**Supplied material:**
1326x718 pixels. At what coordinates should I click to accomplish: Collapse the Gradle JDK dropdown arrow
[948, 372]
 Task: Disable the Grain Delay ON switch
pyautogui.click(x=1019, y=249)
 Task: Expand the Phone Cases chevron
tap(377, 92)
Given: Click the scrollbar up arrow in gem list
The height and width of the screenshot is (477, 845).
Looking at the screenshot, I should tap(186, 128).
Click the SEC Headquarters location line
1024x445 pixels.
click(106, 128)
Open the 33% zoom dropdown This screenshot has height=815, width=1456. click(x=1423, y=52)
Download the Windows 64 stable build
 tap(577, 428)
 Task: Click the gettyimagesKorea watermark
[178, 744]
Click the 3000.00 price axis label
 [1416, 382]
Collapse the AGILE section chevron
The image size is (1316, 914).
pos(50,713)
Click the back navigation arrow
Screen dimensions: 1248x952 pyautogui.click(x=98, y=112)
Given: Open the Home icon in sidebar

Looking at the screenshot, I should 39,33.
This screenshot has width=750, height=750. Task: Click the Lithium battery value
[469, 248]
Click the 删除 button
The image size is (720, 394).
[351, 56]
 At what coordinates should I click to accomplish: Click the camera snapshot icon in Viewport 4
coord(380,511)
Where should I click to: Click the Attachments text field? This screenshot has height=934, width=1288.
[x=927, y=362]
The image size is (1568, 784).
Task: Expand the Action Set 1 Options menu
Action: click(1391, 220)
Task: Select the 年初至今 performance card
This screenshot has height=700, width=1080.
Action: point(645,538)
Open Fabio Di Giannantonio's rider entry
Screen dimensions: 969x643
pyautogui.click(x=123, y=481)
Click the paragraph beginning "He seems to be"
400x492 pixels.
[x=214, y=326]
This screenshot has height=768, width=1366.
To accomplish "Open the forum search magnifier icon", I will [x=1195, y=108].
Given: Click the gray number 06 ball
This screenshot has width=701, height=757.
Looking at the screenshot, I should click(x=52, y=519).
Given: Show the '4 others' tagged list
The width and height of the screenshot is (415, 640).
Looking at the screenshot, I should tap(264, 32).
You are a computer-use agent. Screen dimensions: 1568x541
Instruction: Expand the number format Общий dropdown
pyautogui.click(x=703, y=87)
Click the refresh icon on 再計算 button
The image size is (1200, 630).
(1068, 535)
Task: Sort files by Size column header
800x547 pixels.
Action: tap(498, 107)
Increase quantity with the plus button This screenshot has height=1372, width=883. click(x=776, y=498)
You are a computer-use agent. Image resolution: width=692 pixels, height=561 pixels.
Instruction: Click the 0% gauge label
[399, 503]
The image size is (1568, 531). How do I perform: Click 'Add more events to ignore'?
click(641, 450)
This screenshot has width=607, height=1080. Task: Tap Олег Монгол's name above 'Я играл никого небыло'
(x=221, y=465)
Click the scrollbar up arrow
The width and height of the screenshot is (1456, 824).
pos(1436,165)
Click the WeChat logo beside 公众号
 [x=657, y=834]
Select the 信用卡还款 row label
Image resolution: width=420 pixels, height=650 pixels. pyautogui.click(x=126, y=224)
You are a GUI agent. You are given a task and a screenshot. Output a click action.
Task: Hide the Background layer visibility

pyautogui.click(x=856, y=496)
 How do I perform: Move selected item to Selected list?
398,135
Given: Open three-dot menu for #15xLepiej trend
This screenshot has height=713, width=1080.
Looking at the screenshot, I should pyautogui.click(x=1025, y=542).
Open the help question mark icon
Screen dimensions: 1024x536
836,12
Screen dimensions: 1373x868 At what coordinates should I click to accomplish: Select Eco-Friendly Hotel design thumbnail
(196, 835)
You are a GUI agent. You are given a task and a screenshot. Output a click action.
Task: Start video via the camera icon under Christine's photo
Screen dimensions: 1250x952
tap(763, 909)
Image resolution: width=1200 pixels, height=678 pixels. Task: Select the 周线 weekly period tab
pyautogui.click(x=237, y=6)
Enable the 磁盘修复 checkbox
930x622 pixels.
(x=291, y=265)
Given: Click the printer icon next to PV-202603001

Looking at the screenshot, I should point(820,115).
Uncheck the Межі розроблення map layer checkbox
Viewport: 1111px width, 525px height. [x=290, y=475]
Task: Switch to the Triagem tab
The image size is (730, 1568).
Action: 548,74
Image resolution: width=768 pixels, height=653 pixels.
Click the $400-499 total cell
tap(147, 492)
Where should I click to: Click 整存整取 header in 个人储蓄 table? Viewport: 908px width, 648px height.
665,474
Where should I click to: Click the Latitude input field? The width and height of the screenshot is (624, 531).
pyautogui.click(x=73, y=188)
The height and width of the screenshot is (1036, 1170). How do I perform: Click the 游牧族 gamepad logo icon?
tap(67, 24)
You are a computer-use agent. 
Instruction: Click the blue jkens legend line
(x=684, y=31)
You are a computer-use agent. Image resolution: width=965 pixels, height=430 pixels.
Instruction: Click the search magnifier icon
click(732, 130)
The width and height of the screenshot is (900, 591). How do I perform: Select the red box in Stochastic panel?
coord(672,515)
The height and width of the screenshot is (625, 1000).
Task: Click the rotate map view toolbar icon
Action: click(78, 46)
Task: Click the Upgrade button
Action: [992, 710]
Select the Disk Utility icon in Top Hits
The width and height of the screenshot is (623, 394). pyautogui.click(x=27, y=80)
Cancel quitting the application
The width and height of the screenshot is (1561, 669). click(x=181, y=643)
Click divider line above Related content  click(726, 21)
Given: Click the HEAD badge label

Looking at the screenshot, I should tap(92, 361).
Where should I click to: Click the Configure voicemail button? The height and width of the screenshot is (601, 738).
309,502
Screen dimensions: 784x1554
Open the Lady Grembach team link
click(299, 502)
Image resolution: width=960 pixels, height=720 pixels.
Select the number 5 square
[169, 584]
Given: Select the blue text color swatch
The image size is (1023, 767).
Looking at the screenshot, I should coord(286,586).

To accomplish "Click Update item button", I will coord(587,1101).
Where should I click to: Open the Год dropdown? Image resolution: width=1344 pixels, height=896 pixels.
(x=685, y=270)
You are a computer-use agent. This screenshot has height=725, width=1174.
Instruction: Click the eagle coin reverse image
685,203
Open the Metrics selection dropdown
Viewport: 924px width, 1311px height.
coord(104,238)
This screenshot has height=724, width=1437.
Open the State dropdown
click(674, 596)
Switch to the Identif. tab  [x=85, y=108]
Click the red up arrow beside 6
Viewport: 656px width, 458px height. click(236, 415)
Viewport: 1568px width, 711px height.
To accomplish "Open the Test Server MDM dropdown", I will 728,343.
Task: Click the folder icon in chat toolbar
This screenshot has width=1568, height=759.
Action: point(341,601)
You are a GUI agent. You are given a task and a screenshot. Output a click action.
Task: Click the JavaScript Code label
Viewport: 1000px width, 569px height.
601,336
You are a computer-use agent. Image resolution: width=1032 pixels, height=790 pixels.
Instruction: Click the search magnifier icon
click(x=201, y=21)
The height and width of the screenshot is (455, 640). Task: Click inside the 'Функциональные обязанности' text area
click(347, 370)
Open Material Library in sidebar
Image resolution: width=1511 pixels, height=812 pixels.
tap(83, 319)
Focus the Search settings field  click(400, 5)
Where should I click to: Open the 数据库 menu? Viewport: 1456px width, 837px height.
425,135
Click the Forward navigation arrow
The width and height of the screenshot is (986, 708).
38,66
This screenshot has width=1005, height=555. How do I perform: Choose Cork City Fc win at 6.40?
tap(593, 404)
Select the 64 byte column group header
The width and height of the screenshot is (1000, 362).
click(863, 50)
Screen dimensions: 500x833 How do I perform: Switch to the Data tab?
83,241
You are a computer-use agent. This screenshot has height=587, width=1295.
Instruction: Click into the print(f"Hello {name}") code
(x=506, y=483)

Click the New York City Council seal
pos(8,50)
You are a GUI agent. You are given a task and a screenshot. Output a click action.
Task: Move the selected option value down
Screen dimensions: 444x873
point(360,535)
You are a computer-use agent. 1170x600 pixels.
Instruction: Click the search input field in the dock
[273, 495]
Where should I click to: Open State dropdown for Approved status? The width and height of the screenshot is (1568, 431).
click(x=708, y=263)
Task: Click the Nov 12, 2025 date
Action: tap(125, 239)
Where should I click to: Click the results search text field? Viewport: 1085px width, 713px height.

**Exercise aim:**
Among the entries above, find every line holding "will" and copy it.

**Written solution:**
To accomplish "Open the forum search magnifier icon", I will [x=1195, y=108].
To accomplish "Click Update item button", I will coord(587,1101).
To accomplish "Open the Test Server MDM dropdown", I will 728,343.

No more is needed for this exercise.